As one who has watched and loved Bell’s show since stumbling upon it one night while channel surfing, the news that it only has a few days left to live isn’t all that surprising to me, because Totally Biased with W. Kamau Bell is too smart and biting for television. Bell bravely said pretty much whatever he wanted, and although he was normally right, I figure executives took a look at bits like Bell’s brilliant, perfectly delivered, and appropriately angry thoughts on Trayvon Martin’s killer, George Zimmerman, panicked, and realized they were going to have a pretty difficult time selling ads to big-name brands that might not be comfortable with Bell’s type of humor on such hot-button topics.

Television executives regularly do things that piss off fans, and the gravest sin they can commit is killing a show that was never given the chance it deserved. Some of those shows, like Freaks and Geeks, go on to enjoy a cult audience, influence entertainment for the next few decades, and eventually get picked up and put into syndication.
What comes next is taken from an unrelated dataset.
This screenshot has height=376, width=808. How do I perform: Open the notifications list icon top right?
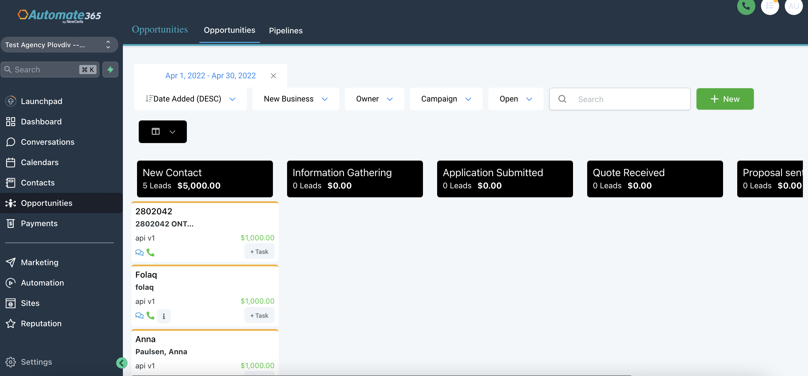[x=770, y=6]
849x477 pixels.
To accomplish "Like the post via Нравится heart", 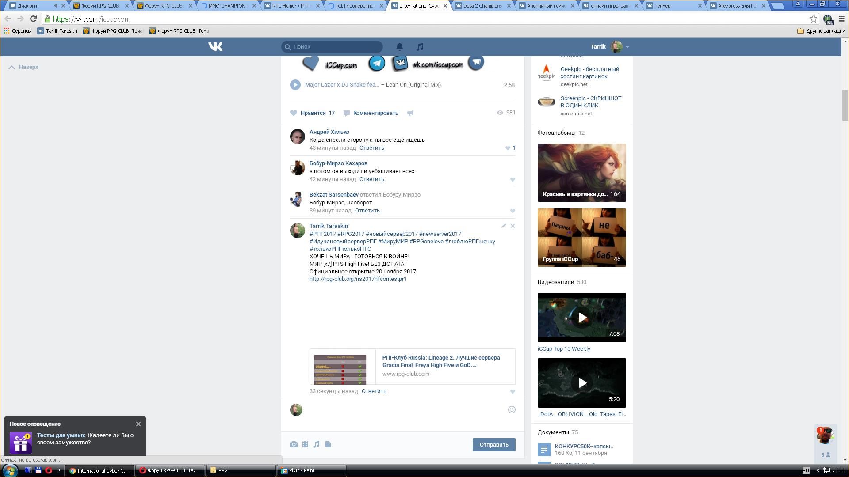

Others, like Arrested Development, get the rare opportunity to be revived, while others simply become a distant memory to those viewers that are left to wonder why the rest of the world didn’t get it.

Totally Biased is different, because it is a talk show, and even though talk show hosts can have second lives (see: Arsenio Hall), the episodes themselves are specific to the time when they aired. But while the content of Totally Biased might age poorly, I wouldn’t be surprised if the show does has some sort of impact on the next generation of politically minded comedians who were smart enough to tune in to the show. While Bell doesn’t always have the smoothest joke delivery (this, in truth, is part of his appeal), he’s always very much himself, rather than playing a character like Stephen Colbert or satirizing actual TV news programs like Jon Stewart did after a long time as a comedic journeyman. W. Kamau Bell talks about things that you know have always mattered to him, and that’s why the show means so much to those of us who faithfully tune in to watch it.

Of course, there’s nothing wrong with what Stewart and Colbert do — I still tune in to their shows on a regular basis. But Bell has provided a breath of fresh air by delivering straightforward, honest political comedy, rather than putting on a suit and mocking network news. This is what has made him easy to connect with and laugh at (and with, as Bell is prone to laughing at his own jokes) — and it’s why his show will be missed.